* **Your objective**
Reproduce the material below line for line, without changing a single character.

(Entries from a dataset)
────────────────────────────────────────

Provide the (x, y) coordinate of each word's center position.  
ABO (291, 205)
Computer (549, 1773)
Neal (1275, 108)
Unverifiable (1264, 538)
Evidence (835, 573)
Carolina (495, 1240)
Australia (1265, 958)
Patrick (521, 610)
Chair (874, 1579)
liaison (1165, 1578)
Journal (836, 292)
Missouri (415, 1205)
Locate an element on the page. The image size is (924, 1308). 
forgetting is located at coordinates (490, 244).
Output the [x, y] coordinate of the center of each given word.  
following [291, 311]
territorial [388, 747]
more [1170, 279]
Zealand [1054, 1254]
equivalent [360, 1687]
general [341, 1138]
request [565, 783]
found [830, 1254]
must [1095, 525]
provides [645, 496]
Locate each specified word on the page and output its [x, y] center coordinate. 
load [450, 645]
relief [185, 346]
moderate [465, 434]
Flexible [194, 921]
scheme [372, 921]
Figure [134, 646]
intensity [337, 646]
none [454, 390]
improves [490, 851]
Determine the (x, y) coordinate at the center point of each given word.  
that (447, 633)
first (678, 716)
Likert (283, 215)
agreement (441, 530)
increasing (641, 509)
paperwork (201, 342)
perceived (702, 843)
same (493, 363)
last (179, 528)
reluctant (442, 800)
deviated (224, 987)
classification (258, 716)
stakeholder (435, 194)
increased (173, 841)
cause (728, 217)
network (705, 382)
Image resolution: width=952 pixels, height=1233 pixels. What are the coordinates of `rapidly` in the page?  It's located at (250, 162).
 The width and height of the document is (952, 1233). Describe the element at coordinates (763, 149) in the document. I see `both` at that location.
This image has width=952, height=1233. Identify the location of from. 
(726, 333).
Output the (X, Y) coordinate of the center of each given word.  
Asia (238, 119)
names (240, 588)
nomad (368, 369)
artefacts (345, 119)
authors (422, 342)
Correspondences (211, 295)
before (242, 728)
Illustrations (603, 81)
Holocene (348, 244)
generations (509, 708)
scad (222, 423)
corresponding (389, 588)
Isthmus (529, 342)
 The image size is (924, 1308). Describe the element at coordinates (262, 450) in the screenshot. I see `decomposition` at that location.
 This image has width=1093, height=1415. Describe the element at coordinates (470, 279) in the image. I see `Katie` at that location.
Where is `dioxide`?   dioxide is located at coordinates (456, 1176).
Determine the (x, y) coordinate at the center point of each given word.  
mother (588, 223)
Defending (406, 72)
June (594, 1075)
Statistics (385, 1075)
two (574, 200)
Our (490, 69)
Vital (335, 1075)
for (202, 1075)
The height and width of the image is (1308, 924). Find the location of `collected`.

────────────────────────────────────────

* **Answer**
Provide the (x, y) coordinate of each word's center position.  
ABO (291, 205)
Computer (549, 1773)
Neal (1275, 108)
Unverifiable (1264, 538)
Evidence (835, 573)
Carolina (495, 1240)
Australia (1265, 958)
Patrick (521, 610)
Chair (874, 1579)
liaison (1165, 1578)
Journal (836, 292)
Missouri (415, 1205)
Locate an element on the page. The image size is (924, 1308). 
forgetting is located at coordinates (490, 244).
Output the [x, y] coordinate of the center of each given word.  
following [291, 311]
territorial [388, 747]
more [1170, 279]
Zealand [1054, 1254]
equivalent [360, 1687]
general [341, 1138]
request [565, 783]
found [830, 1254]
must [1095, 525]
provides [645, 496]
Locate each specified word on the page and output its [x, y] center coordinate. 
load [450, 645]
relief [185, 346]
moderate [465, 434]
Flexible [194, 921]
scheme [372, 921]
Figure [134, 646]
intensity [337, 646]
none [454, 390]
improves [490, 851]
Determine the (x, y) coordinate at the center point of each given word.  
that (447, 633)
first (678, 716)
Likert (283, 215)
agreement (441, 530)
increasing (641, 509)
paperwork (201, 342)
perceived (702, 843)
same (493, 363)
last (179, 528)
reluctant (442, 800)
deviated (224, 987)
classification (258, 716)
stakeholder (435, 194)
increased (173, 841)
cause (728, 217)
network (705, 382)
Image resolution: width=952 pixels, height=1233 pixels. What are the coordinates of `rapidly` in the page?  It's located at (250, 162).
 The width and height of the document is (952, 1233). Describe the element at coordinates (763, 149) in the document. I see `both` at that location.
This image has width=952, height=1233. Identify the location of from. 
(726, 333).
Output the (X, Y) coordinate of the center of each given word.  
Asia (238, 119)
names (240, 588)
nomad (368, 369)
artefacts (345, 119)
authors (422, 342)
Correspondences (211, 295)
before (242, 728)
Illustrations (603, 81)
Holocene (348, 244)
generations (509, 708)
scad (222, 423)
corresponding (389, 588)
Isthmus (529, 342)
 The image size is (924, 1308). Describe the element at coordinates (262, 450) in the screenshot. I see `decomposition` at that location.
 This image has width=1093, height=1415. Describe the element at coordinates (470, 279) in the image. I see `Katie` at that location.
Where is `dioxide`?   dioxide is located at coordinates (456, 1176).
Determine the (x, y) coordinate at the center point of each given word.  
mother (588, 223)
Defending (406, 72)
June (594, 1075)
Statistics (385, 1075)
two (574, 200)
Our (490, 69)
Vital (335, 1075)
for (202, 1075)
The height and width of the image is (1308, 924). Find the location of `collected`.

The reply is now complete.